[SPARK-9986][SPARK-9991][SPARK-9993][SQL]Create a simple test framework for local operators #8464

zsxwing · 2015-08-26T15:46:03Z

This PR includes the following changes:

Add LocalNodeTest for local operator tests and add unit tests for FilterNode and ProjectNode.
Add LimitNode and UnionNode and their unit tests to show how to use LocalNodeTest. (SPARK-9991, SPARK-9993)

…terNode and ProjectNode

zsxwing · 2015-08-26T15:58:51Z

cloud-fan · 2015-08-26T16:22:18Z

sql/core/src/main/scala/org/apache/spark/sql/execution/local/SeqScanNode.scala

-  override def open(): Unit = {
-    iterator = data.iterator
-  }
+    private var iter: Iterator[InternalRow] = _


Why not just assign value here(we can use val then)?
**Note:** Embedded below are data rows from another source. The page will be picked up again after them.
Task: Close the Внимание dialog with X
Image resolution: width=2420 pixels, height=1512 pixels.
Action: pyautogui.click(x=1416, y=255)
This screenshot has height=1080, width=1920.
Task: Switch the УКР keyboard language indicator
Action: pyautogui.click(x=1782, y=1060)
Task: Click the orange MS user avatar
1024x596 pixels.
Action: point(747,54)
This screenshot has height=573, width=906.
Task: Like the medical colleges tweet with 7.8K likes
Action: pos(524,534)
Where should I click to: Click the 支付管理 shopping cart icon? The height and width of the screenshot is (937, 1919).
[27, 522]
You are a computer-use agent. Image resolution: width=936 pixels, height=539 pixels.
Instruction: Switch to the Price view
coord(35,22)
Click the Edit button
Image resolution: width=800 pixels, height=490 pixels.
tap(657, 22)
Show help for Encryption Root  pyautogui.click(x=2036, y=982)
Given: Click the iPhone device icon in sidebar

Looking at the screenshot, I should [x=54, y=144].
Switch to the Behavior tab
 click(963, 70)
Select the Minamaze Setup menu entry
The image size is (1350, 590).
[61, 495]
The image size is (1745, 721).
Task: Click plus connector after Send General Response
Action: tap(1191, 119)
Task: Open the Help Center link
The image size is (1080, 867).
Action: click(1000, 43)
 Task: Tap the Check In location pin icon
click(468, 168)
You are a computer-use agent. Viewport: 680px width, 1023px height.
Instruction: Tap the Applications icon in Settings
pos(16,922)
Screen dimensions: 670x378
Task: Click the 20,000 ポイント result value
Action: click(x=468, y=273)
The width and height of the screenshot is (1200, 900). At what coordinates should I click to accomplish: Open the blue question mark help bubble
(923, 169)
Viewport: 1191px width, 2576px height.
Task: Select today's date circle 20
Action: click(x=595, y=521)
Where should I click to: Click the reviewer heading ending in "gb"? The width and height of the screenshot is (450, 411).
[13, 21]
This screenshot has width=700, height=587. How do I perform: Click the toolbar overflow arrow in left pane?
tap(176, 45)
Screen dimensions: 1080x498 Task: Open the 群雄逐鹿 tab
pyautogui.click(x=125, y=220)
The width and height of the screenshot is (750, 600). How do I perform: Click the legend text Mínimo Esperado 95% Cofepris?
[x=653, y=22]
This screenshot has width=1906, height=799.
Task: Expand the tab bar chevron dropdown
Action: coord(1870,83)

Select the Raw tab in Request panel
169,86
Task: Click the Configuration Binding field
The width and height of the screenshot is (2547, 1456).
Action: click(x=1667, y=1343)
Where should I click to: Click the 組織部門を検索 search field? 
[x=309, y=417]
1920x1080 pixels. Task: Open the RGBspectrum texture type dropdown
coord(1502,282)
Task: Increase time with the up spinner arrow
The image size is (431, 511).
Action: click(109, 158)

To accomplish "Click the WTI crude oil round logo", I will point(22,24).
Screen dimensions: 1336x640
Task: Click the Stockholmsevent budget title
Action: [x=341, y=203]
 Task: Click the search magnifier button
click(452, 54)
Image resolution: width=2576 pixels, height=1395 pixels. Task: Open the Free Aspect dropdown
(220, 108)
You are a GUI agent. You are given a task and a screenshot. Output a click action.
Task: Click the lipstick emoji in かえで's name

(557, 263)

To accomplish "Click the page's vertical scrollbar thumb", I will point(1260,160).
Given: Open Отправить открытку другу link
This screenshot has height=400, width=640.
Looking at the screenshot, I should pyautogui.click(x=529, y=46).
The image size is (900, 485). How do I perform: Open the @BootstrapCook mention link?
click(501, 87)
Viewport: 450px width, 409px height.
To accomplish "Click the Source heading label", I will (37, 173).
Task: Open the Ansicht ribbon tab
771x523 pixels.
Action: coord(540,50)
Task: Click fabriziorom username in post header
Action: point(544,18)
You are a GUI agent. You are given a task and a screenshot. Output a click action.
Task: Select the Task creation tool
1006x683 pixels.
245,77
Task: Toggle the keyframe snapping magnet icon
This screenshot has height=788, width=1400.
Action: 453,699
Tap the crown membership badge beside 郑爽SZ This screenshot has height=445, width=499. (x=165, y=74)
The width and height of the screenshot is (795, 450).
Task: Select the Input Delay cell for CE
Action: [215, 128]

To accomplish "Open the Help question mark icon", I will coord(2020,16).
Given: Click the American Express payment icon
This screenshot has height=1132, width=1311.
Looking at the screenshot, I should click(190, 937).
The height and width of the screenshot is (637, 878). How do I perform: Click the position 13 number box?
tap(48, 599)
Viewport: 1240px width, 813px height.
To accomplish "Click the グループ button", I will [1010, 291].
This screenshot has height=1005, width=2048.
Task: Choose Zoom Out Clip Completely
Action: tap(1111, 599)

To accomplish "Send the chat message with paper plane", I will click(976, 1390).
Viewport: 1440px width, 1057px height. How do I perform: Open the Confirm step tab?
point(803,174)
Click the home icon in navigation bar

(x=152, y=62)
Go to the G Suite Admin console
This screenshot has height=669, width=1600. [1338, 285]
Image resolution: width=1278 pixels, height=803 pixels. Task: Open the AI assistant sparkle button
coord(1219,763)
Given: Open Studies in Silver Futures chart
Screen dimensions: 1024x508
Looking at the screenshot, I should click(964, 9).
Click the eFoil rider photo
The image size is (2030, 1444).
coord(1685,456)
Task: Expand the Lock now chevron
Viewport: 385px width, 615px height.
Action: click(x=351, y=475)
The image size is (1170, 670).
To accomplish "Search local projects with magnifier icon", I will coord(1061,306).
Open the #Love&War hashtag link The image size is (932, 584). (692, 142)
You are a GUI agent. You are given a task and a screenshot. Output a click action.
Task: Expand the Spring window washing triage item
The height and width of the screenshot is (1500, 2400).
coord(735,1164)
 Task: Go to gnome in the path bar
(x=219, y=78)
Your changes to FilterNode and ProjectNode also assign value to predicate/project immediately instead of in the open.

SparkQA · 2015-08-26T17:36:56Z

Test build #41628 has finished for PR 8464 at commit 4e101ee.

This patch passes all tests.
This patch merges cleanly.
This patch adds the following public classes (experimental):
- case class LimitNode(limit: Int, child: LocalNode) extends UnaryLocalNode
- case class UnionNode(children: Seq[LocalNode]) extends LocalNode

rxin · 2015-08-27T00:23:23Z

I talked to @marmbrus and we thought it'd make more sense to just have the operators be iterators themselves, and then we will create new instances of these somewhere else.

zsxwing · 2015-08-27T07:33:07Z

I removed OpenCloseIterator and made LocalNodes be Iterators as discussion with @rxin. Also updated the description of this PR.

cloud-fan · 2015-08-27T09:19:33Z

sql/core/src/test/scala/org/apache/spark/sql/execution/local/LocalNodeTest.scala

+      CatalystTypeConverters.createToCatalystConverter(StructType.fromAttributes(output))
+    new SeqScanNode(
+      output,
+      df.collect().map(r => converter(r).asInstanceOf[InternalRow]))


we can use df.queryExecution.toRDD.collect() to get the internal rows directly.

Cool. Fixed it.

SparkQA · 2015-08-27T09:57:17Z

Test build #41676 has finished for PR 8464 at commit 62b8d24.

This patch passes all tests.
This patch merges cleanly.
This patch adds the following public classes (experimental):
- case class LimitNode(limit: Int, child: LocalNode) extends UnaryLocalNode
- case class UnionNode(children: Seq[LocalNode]) extends LocalNode

SparkQA · 2015-08-27T12:33:03Z

Test build #41681 has finished for PR 8464 at commit 22e7bc0.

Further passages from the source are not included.